Japan is planning to sell 260,000 kilolitres (kl), or 1.64 million barrels, of crude oil from its emergency reserves on March 9 in line with its pledge to a US-led move to release reserves to cool off rising oil prices.
The country’s industry ministry said on Wednesday that 110,000 kl will be sold from its Tomakomai-tobu tank in northern Japan and about 150,000 kl from Japanese refiner Eneos Kiire tank in southern Japan. Deliveries will be available to winning bidders as of April 20.

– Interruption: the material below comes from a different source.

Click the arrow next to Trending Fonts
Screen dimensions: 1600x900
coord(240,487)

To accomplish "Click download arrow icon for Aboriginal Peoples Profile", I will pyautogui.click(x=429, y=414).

Japan depends on imports for virtually all of its energy resources, despite being the fifth-largest consumer of energy in the world. Japanese private companies, including refiners, hold about 175 million barrels of crude and oil products as part of the Strategic Petroleum Reserve (SPR), enough for around 90 days’ consumption, according to state agency Jogmec.
The sales are part of an earlier US move to release 50 million barrels of oil from the country’s Strategic Petroleum Reserves (SPR), the largest petroleum stockpile in the world used for emergencies.
The move came after US President Joe Biden had repeatedly asked OPEC+ producers to increase the group’s collective output to provide additional market supply to lower crude prices.
However, the group did not relent to his demands and agreed to adhere to the cartel’s production pact of 400,000 barrels per day (bpd) in December last year and in January and February this year.
The US SPR sales later led to a coordinated effort with other major energy-consuming nations in releasing reserves in China, India, Japan, South Korea and the UK.